Dataset items
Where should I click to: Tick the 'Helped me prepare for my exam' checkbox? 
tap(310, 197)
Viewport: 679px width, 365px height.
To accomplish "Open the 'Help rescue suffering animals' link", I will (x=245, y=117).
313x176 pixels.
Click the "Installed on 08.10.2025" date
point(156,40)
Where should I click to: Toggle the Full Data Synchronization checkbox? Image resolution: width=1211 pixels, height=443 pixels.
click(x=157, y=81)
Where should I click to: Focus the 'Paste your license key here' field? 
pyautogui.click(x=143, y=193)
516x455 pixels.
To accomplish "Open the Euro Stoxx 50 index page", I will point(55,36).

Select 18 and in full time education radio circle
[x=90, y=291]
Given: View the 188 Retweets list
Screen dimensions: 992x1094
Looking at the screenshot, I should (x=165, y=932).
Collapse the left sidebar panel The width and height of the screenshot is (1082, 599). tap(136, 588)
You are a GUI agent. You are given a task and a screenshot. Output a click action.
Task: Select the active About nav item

[WHAT IS BEING ASKED]
Retype exactly, and only, the lines above from the one where "Viewport: 679px width, 365px height." occurs up to and including the one where "Collapse the left" occurs.

[WRITTEN SOLUTION]
Viewport: 679px width, 365px height.
To accomplish "Open the 'Help rescue suffering animals' link", I will (x=245, y=117).
313x176 pixels.
Click the "Installed on 08.10.2025" date
point(156,40)
Where should I click to: Toggle the Full Data Synchronization checkbox? Image resolution: width=1211 pixels, height=443 pixels.
click(x=157, y=81)
Where should I click to: Focus the 'Paste your license key here' field? 
pyautogui.click(x=143, y=193)
516x455 pixels.
To accomplish "Open the Euro Stoxx 50 index page", I will point(55,36).

Select 18 and in full time education radio circle
[x=90, y=291]
Given: View the 188 Retweets list
Screen dimensions: 992x1094
Looking at the screenshot, I should (x=165, y=932).
Collapse the left sidebar panel The width and height of the screenshot is (1082, 599). tap(136, 588)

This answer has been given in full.